Bruxelles propose d’interdire sous deux ans le chalutage en eaux profondes

La proposition de règlement élaborée par la commissaire à la Pêche Maria Damanaki met en place un système d’autorisations de pêche en eaux profondes dans l’Atlantique nord-est.

Et elle propose au passage d’interdire « au plus tard deux ans après l’entrée en vigueur » de la nouvelle réglementation le recours à des chaluts de fond ou à des filets maillants de fond.

« Parmi tous les engins de pêche, ce sont les chaluts de fond utilisés pour la pêche profonde, qui présentent le plus de risques pour les écosystèmes marins vulnérables et qui enregistrent les taux les plus élevés de captures non désirées d’espèces d’eau profonde », explique la Commission européenne.

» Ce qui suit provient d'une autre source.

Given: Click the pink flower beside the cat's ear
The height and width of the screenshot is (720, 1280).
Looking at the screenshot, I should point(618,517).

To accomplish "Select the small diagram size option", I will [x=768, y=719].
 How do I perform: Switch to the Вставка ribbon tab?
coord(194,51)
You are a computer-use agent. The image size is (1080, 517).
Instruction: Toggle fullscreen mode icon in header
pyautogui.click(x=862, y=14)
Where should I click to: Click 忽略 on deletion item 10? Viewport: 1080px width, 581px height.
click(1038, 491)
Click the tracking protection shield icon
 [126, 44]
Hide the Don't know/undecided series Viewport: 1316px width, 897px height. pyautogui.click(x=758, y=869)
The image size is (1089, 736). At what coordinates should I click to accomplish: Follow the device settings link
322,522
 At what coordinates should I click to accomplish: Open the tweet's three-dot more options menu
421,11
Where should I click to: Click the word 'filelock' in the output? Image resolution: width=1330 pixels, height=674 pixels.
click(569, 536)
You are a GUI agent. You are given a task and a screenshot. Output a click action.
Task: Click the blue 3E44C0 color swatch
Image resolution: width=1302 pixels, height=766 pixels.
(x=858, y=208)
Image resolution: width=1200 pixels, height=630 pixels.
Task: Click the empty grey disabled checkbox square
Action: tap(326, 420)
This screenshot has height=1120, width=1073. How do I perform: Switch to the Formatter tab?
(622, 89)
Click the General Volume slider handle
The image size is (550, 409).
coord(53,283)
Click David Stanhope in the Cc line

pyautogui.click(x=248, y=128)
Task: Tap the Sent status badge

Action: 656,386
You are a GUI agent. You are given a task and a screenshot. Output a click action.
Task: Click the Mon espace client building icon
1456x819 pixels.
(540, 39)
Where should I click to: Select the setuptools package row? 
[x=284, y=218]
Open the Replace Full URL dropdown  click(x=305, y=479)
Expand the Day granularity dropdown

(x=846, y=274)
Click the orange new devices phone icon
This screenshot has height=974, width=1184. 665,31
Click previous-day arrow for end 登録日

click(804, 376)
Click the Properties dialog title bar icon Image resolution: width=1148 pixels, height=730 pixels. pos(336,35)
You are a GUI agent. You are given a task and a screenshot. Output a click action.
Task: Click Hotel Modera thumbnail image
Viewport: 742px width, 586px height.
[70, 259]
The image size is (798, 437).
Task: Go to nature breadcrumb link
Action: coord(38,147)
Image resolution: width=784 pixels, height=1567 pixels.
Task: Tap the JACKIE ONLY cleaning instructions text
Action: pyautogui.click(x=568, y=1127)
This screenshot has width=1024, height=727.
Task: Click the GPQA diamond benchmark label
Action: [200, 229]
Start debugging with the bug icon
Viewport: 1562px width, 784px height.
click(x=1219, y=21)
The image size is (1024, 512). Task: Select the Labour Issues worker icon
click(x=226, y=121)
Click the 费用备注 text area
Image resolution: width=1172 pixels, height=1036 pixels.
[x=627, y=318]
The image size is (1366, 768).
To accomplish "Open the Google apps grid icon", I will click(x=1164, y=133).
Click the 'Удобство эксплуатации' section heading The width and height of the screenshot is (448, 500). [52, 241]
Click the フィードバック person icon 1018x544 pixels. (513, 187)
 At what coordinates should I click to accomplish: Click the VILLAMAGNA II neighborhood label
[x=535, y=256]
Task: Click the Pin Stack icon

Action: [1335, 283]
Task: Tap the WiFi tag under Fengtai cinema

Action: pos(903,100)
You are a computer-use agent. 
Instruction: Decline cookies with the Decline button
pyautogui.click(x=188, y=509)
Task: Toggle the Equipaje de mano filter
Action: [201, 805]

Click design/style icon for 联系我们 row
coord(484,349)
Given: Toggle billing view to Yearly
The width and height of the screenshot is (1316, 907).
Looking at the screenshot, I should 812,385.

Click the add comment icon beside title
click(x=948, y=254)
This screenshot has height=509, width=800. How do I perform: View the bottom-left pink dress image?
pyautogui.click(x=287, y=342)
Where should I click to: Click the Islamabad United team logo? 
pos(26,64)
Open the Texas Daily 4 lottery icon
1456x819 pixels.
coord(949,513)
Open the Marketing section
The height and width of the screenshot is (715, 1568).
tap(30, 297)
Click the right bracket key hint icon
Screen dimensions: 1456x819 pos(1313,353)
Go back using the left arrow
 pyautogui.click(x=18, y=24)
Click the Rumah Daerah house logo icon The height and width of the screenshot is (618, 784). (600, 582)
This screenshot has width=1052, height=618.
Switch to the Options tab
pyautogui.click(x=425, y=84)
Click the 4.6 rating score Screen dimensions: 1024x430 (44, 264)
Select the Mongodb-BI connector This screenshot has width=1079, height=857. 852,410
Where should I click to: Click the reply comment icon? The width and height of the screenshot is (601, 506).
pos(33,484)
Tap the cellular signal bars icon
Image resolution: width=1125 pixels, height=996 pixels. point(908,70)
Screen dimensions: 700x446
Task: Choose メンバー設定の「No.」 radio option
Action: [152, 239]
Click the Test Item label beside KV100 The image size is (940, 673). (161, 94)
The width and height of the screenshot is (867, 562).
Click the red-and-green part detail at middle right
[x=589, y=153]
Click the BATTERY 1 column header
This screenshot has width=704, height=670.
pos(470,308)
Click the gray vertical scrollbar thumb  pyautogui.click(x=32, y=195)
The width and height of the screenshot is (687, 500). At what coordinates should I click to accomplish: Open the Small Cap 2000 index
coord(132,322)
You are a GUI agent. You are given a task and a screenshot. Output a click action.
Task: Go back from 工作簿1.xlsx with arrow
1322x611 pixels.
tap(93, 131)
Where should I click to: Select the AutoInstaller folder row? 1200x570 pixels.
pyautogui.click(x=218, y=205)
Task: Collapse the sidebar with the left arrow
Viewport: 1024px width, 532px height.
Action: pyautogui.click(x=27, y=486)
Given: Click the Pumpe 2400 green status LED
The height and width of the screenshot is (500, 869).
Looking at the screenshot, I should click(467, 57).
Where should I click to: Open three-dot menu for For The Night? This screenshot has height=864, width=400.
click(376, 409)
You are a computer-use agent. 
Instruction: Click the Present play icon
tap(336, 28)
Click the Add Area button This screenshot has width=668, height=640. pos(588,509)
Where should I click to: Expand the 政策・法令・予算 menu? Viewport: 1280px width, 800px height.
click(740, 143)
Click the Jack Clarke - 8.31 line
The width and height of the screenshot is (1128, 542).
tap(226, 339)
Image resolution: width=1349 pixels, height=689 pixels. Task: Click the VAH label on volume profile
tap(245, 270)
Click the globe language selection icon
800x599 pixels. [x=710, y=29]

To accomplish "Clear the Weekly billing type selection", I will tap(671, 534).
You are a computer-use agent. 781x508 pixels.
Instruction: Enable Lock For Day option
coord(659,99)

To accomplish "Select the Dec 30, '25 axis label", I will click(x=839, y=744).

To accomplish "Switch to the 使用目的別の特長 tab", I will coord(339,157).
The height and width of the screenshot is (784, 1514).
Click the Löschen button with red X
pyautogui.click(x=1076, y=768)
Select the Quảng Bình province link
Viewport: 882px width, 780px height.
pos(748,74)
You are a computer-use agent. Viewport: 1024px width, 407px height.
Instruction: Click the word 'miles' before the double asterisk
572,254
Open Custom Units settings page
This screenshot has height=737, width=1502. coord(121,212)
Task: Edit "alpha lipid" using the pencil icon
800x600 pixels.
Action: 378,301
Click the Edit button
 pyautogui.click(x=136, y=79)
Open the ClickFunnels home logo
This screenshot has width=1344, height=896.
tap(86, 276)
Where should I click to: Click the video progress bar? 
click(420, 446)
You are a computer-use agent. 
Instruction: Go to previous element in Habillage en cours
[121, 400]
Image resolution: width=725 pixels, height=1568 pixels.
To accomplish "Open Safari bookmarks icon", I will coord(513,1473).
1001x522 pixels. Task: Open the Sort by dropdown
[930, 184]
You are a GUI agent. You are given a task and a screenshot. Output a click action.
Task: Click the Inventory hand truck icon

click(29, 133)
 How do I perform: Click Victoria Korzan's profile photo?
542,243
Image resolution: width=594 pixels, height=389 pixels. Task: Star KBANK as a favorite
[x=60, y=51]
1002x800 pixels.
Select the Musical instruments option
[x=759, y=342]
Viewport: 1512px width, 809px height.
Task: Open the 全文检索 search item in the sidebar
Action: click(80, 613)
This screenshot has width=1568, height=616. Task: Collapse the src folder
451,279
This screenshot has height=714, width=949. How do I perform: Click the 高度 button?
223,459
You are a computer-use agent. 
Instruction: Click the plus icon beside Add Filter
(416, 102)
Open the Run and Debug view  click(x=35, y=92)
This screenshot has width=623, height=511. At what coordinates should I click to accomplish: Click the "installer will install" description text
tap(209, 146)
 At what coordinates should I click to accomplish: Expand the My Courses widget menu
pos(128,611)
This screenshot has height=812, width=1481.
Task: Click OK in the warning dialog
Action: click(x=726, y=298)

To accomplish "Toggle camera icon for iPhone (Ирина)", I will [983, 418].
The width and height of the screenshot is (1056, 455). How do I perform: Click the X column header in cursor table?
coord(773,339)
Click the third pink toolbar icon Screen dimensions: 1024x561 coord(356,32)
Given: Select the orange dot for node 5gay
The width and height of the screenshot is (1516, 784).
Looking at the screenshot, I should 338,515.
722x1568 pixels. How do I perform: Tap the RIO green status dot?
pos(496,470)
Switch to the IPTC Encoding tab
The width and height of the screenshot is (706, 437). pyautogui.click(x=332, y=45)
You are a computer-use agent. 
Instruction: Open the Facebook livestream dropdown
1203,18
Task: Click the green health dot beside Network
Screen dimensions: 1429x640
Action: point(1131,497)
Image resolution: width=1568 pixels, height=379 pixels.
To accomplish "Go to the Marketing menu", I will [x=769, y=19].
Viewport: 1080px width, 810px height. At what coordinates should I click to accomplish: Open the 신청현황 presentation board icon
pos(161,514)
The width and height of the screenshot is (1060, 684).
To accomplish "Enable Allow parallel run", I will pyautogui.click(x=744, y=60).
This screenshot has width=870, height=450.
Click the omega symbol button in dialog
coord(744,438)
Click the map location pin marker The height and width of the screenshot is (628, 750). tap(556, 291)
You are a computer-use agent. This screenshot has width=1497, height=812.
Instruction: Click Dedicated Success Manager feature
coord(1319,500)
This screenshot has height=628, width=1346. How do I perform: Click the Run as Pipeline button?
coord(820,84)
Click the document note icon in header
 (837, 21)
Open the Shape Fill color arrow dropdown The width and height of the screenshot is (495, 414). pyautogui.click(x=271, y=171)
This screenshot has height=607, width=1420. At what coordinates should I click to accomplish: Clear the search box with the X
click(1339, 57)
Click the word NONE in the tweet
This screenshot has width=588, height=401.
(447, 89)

De fait, ces types de pêche, qui raclent les fonds marins, engendrent quelque 20 à 40% de prises accessoires, non désirées. Or beaucoup de poissons d’eaux profondes mettent des années à parvenir à maturité pour se reproduire et sont particulièrement menacés, à l’instar des requins d’eau profonde.

Le sabre noir et la dorade rose sont des espèces d’eau profonde à haute valeur commerciale, alors que d’autres espèces comme la lingue bleue et les grenadiers n’ont qu’une valeur moyenne.

En revanche, l’interdiction ne s’appliquerait qu’aux pêcheries ciblant spécifiquement les espèces d’eaux profondes et ne reviendrait pas à une interdiction totale de la pêche au chalut de fond dans les eaux de l’UE.

Alors qu’il s’était opposé à la proposition la semaine dernière, le commissaire européen au Marché intérieur, le Français Michel Barnier, a fini par lever jeudi ses objections sans modifier le texte, a-t-on appris de sources européennes.

En revanche, le ministre français délégué à la Pêche, Frédéric Cuvillier, a d’ores et déjà annoncé qu’il s’opposerait à une telle interdiction « sans discernements » de certains engins de pêche, qui aurait selon lui « de très lourdes conséquences socio-économiques et ne serait pas acceptable ».

Il avait eu lundi un tête-à-tête avec Mme Damanaki « afin d’insister une nouvelle fois sur l’importance de la pêche profonde pour l’économie de plusieurs ports et armements français, et ainsi de donner une chance à un dialogue constructif avec la Commission européenne », avaient indiqué ses services dans un communiqué.

Les navires directement concernés sont surtout français, espagnols et portugais. Une dizaine de bateaux et environ 500 emplois directs seraient concernés en France, principalement à Lorient, mais aussi à Boulogne-sur-mer, Concarneau et Le Guilvinec.

Les élus bretons ont dénoncé dans un communiqué « une décision inacceptable qui ne s’appuie sur aucun rapport scientifique récent », assurant que ce projet « signerait la mort de la pêche de grands fonds en Europe ».

« Si la pêche de grands fonds a pu causer des problèmes environnementaux à la fin du XXe siècle, la prise de conscience des professionnels a permis depuis de diminuer son empreinte écologique d’un facteur 4 et en a fait une des pêches les plus durables d’Europe », assurent-ils.

Ils alertent aussi sur les conséquences socio-économiques « catastrophiques » qu’un tel projet aurait en Bretagne avec « des centaines d’emplois directs perdus ».

La flotte de pêche du groupe de distribution Intermarché notamment est concernée, selon l’ONG de défense de l’environnement Bloom. Celle-ci a salué le « courage » de la Commission européenne de vouloir « mettre fin à une aberration écologique et économique ».

Selon Saskia Richartz, de Greenpeace, cette pêche compte parmi « les plus destructrices, les plus consommatrices en carburant et les plus dépendantes des subventions européennes ».

En outre, la plupart des espèces exploitées en eaux profondes sont associées à des écosystèmes vulnérables qui sont extrêmement sensibles à l’impact destructeur de ces pratiques de pêche, souligne pour sa part Xavier Pastor, d’Oceana Europe.